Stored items
········
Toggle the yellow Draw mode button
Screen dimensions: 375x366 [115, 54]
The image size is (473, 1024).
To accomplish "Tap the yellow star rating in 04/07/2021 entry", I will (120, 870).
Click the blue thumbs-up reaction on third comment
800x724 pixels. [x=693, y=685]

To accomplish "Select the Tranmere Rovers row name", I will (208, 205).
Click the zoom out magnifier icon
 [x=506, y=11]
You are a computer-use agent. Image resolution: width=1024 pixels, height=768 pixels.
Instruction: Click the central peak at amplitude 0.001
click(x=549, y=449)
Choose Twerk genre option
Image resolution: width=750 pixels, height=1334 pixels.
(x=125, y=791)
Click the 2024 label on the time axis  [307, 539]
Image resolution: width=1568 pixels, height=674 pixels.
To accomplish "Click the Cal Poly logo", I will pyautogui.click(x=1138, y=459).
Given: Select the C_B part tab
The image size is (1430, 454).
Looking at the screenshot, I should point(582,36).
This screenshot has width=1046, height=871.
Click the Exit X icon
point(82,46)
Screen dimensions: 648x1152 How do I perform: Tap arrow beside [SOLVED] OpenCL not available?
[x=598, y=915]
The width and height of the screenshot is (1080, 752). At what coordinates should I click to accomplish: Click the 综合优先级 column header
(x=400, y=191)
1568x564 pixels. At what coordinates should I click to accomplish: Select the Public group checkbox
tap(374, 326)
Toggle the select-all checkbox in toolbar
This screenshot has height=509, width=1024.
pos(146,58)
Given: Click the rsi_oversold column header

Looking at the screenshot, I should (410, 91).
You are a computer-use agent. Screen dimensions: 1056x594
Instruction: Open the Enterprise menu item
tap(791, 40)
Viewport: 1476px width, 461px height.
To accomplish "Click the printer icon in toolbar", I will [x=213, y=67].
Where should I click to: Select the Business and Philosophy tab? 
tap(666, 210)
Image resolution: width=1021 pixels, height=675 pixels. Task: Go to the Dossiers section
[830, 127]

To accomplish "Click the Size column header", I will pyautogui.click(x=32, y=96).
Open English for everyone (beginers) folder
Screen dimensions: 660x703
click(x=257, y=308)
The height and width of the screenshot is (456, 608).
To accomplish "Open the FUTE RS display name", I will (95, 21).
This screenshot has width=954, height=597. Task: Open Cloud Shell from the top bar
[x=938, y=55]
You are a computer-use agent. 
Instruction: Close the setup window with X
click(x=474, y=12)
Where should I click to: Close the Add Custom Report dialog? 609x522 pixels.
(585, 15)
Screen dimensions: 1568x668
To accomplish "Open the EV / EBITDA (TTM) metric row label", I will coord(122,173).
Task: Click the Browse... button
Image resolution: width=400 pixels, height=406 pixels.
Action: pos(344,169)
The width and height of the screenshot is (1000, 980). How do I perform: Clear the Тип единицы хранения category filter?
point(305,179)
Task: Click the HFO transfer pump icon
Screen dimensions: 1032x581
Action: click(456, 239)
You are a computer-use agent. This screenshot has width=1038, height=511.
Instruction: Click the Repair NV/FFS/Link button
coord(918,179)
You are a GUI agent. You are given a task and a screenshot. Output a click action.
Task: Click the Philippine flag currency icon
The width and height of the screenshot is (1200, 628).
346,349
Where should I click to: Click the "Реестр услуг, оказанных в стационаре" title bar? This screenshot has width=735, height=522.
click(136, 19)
········
Task statement:
Would you please reproduce all of the lines above exactly?

Answer section:
Toggle the yellow Draw mode button
Screen dimensions: 375x366 [115, 54]
The image size is (473, 1024).
To accomplish "Tap the yellow star rating in 04/07/2021 entry", I will (120, 870).
Click the blue thumbs-up reaction on third comment
800x724 pixels. [x=693, y=685]

To accomplish "Select the Tranmere Rovers row name", I will (208, 205).
Click the zoom out magnifier icon
 [x=506, y=11]
You are a computer-use agent. Image resolution: width=1024 pixels, height=768 pixels.
Instruction: Click the central peak at amplitude 0.001
click(x=549, y=449)
Choose Twerk genre option
Image resolution: width=750 pixels, height=1334 pixels.
(x=125, y=791)
Click the 2024 label on the time axis  [307, 539]
Image resolution: width=1568 pixels, height=674 pixels.
To accomplish "Click the Cal Poly logo", I will pyautogui.click(x=1138, y=459).
Given: Select the C_B part tab
The image size is (1430, 454).
Looking at the screenshot, I should point(582,36).
This screenshot has width=1046, height=871.
Click the Exit X icon
point(82,46)
Screen dimensions: 648x1152 How do I perform: Tap arrow beside [SOLVED] OpenCL not available?
[x=598, y=915]
The width and height of the screenshot is (1080, 752). At what coordinates should I click to accomplish: Click the 综合优先级 column header
(x=400, y=191)
1568x564 pixels. At what coordinates should I click to accomplish: Select the Public group checkbox
tap(374, 326)
Toggle the select-all checkbox in toolbar
This screenshot has height=509, width=1024.
pos(146,58)
Given: Click the rsi_oversold column header

Looking at the screenshot, I should (410, 91).
You are a computer-use agent. Screen dimensions: 1056x594
Instruction: Open the Enterprise menu item
tap(791, 40)
Viewport: 1476px width, 461px height.
To accomplish "Click the printer icon in toolbar", I will [x=213, y=67].
Where should I click to: Select the Business and Philosophy tab? 
tap(666, 210)
Image resolution: width=1021 pixels, height=675 pixels. Task: Go to the Dossiers section
[830, 127]

To accomplish "Click the Size column header", I will pyautogui.click(x=32, y=96).
Open English for everyone (beginers) folder
Screen dimensions: 660x703
click(x=257, y=308)
The height and width of the screenshot is (456, 608).
To accomplish "Open the FUTE RS display name", I will (95, 21).
This screenshot has width=954, height=597. Task: Open Cloud Shell from the top bar
[x=938, y=55]
You are a computer-use agent. 
Instruction: Close the setup window with X
click(x=474, y=12)
Where should I click to: Close the Add Custom Report dialog? 609x522 pixels.
(585, 15)
Screen dimensions: 1568x668
To accomplish "Open the EV / EBITDA (TTM) metric row label", I will coord(122,173).
Task: Click the Browse... button
Image resolution: width=400 pixels, height=406 pixels.
Action: pos(344,169)
The width and height of the screenshot is (1000, 980). How do I perform: Clear the Тип единицы хранения category filter?
point(305,179)
Task: Click the HFO transfer pump icon
Screen dimensions: 1032x581
Action: click(456, 239)
You are a computer-use agent. This screenshot has width=1038, height=511.
Instruction: Click the Repair NV/FFS/Link button
coord(918,179)
You are a GUI agent. You are given a task and a screenshot. Output a click action.
Task: Click the Philippine flag currency icon
The width and height of the screenshot is (1200, 628).
346,349
Where should I click to: Click the "Реестр услуг, оказанных в стационаре" title bar? This screenshot has width=735, height=522.
click(136, 19)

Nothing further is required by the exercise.